Zoom Details: For connection details, please email ches.communications@ubc.ca.

Abstract

“The choice to love is a choice to connect – to find ourselves in the other.” (hooks, 2001, p. 93). Health professions students are relational humans with complex and full lives who are learning to work with relational humans with complex and full lives (Noddings, 2012). Many come to the health professions because of a deep caring for humanity, and a desire to make a positive impact on folks’ wellbeing and health (Piemonte, 2018). Yet, when we look critically at our pedagogical practices in health professions education, caring pedagogies are not the norm. Rather, either implicitly or explicitly, we value objectivity, stoicism, and disconnection, over subjectivity, emotionality, and relationality (Clouder, 2005; Kreitzer et al., 2019; Wolcott et al., 2021). Research over the last decade has drawn attention to this tension, and the adverse effects it can have on students’ learning and wellbeing, faculty wellbeing, and health professional’s wellbeing (Hafferty & O’Donnell, 2015; Newmann et al., 2011; Pololi et al., 2009).
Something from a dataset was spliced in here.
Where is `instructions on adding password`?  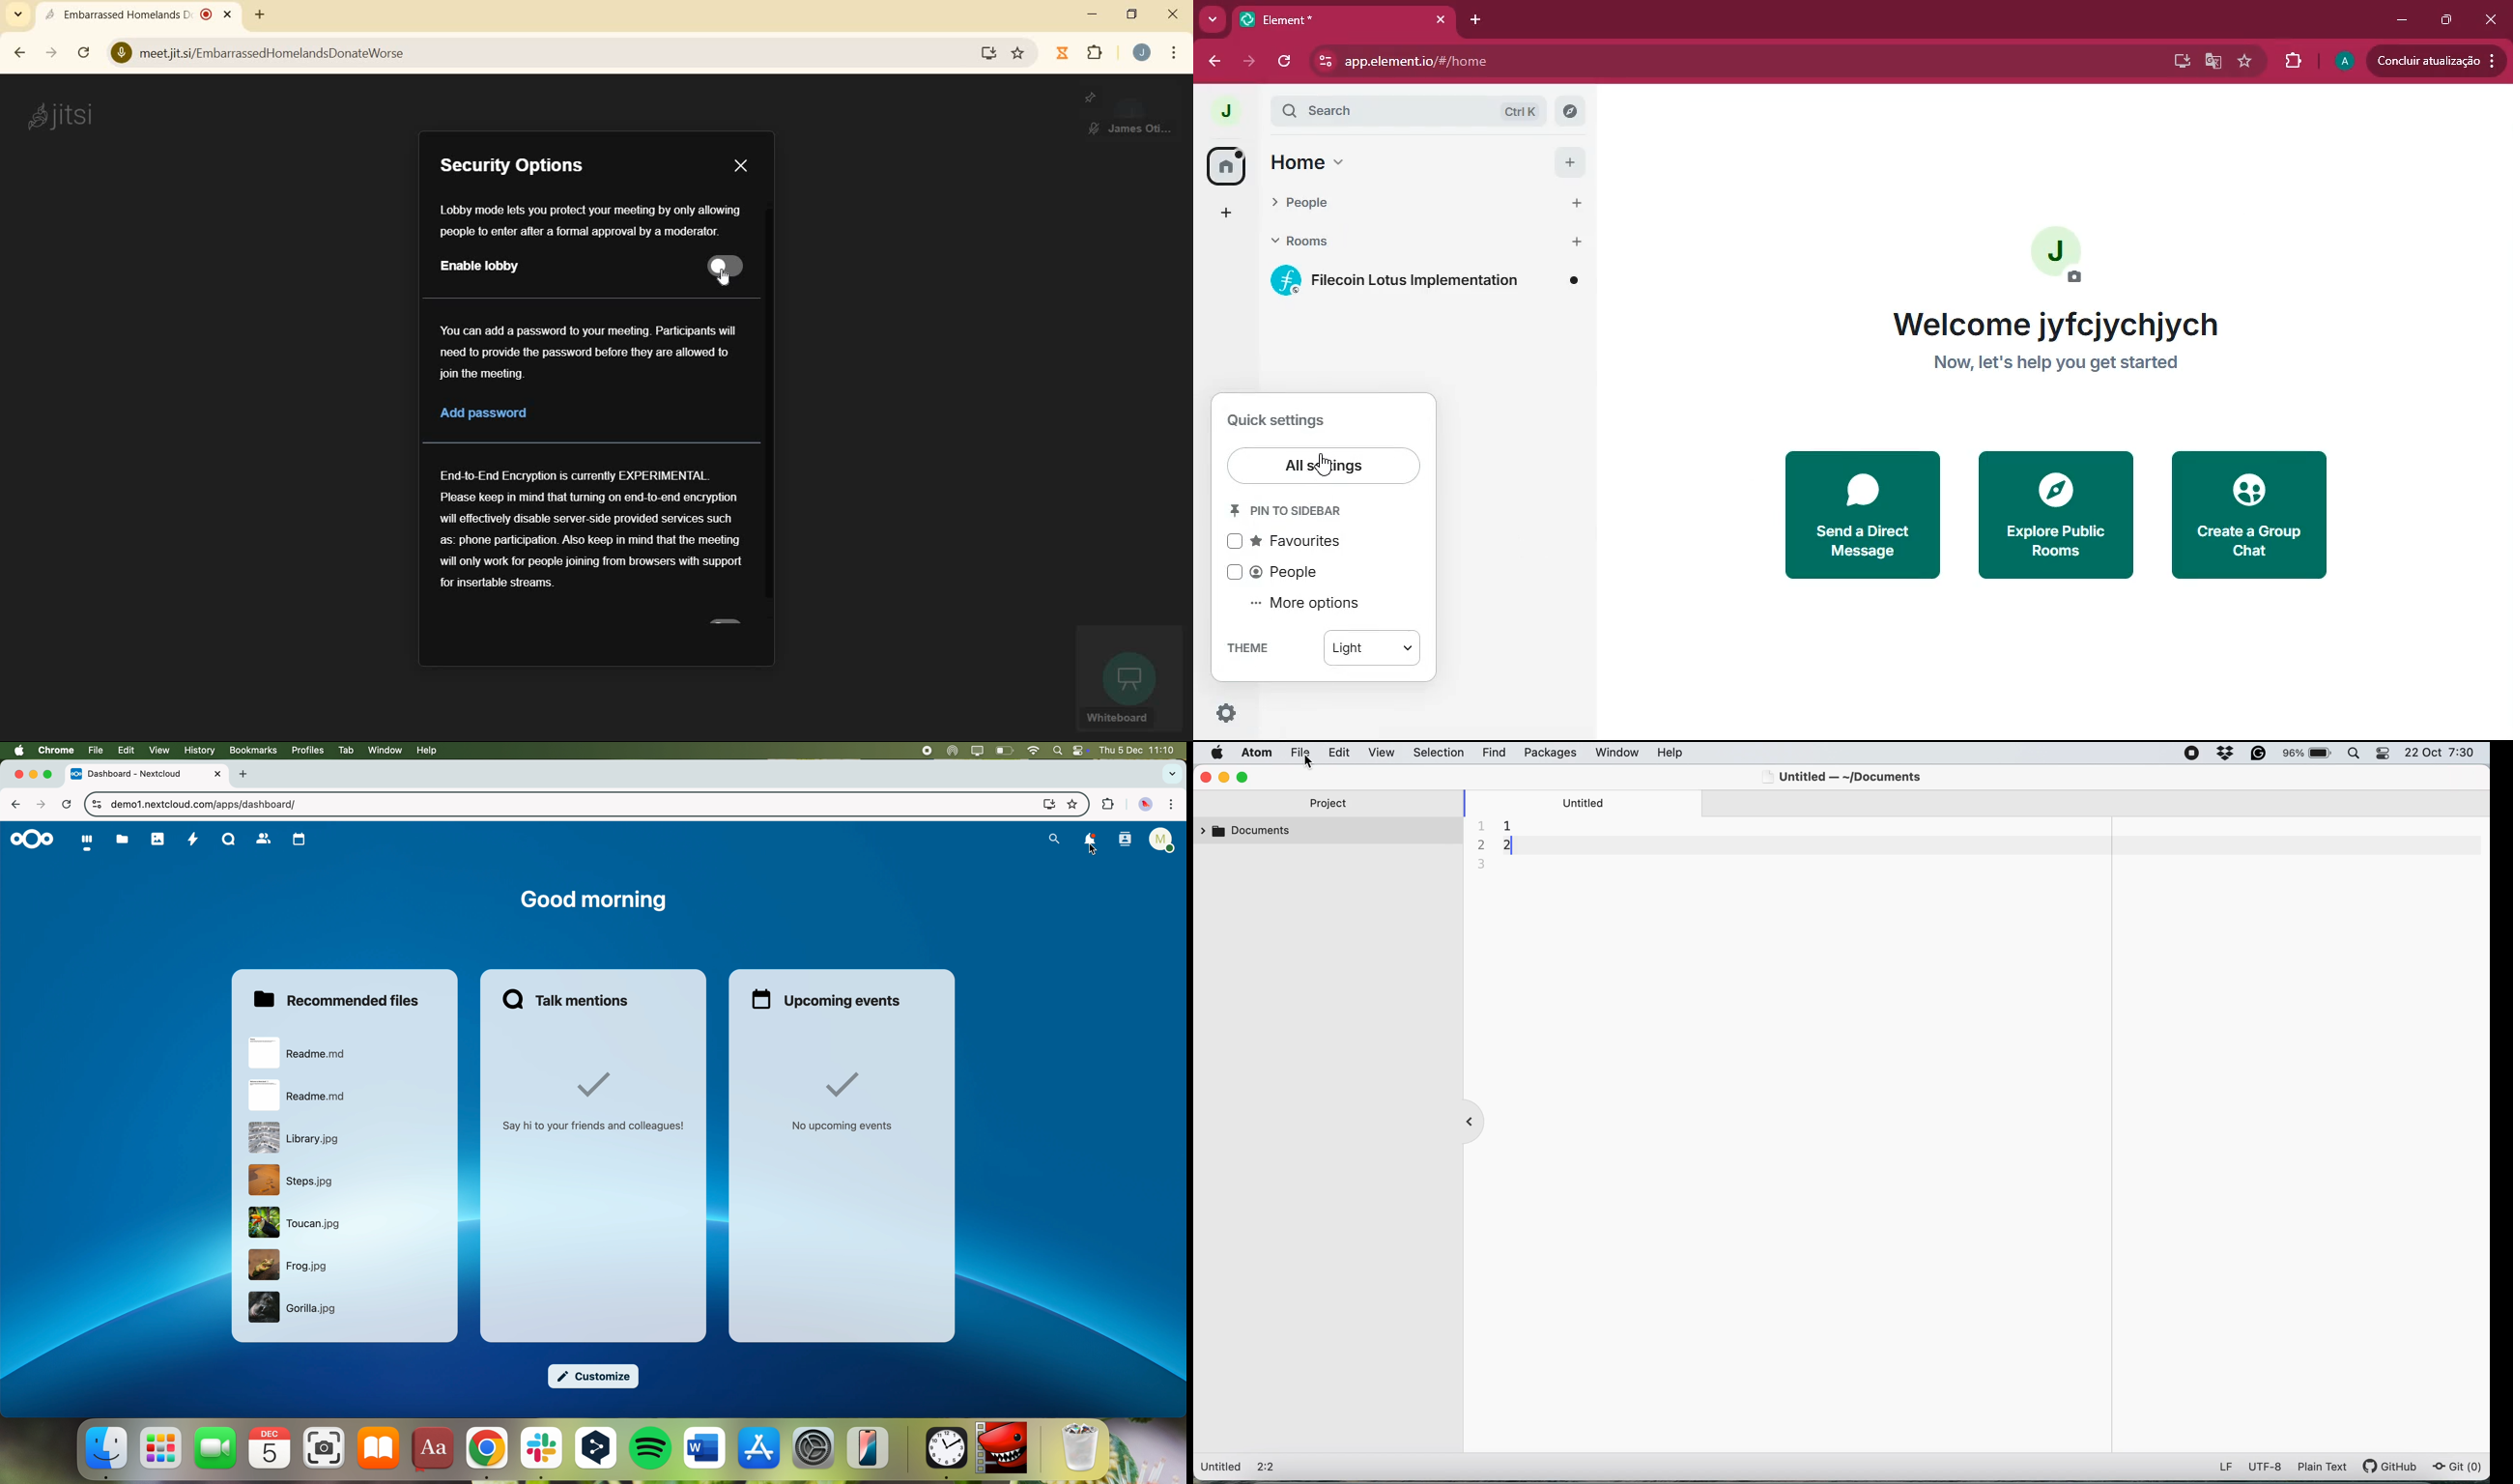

I would assert that there are few constructs more subjective, emotional, and relational than love. With roots in Black American liberation justice work (hooks, 1981; Monahan, 2011) and critical pedagogy (Freire, 2008; Ohito, 2019), love has gained increasing attention within higher education in the Global North as a transformative pedagogical approach with potential impacts extending beyond the classroom (Gunnarsson, 2014). However, love continues to be viewed as taboo and even silly within health professions education (Piemonte, 2018). Using both critical feminist theory and relational cultural theory, this WITA discussion will explore these tensions, along with the potential of love as a transformative pedagogy for health professions education.

Biography

Katie graduated with her MScOT from the University of Toronto in 2004. She is very fortunate to have worked with a diversity of folks across numerous practice contexts when she worked as an occupational therapist for 10 years. Katie moved into occupational therapy education in 2014, after the birth of her first child, and is currently an Assistant Professor of Teaching with the department of Occupational Science and Occupational Therapy at UBC. Katie really loves the challenges and rewards of being an educator. She also really values working with, and learning from, her colleagues at UBC’s the Centre for Teaching, Learning and Technology as an Instructional Skills Workshop Facilitator. Outside of work, Katie loves to spend time with her family, their senior dog Sid, and her friends. In particular, she finds meaning and joy in cooking, gardening, spending time in nature, and occasional binge watching series! She holds deep gratitude to the Stó:lō Nation, the səl̓ilwətaɁɬ təməxʷ (Tsleil-Waututh) Nation, and the xʷməθkʷəy̓əm (Musqueam) Nation, who are, and have always been, stewards to the lands that now nourish her and her family. Katie is of Irish and French settler background.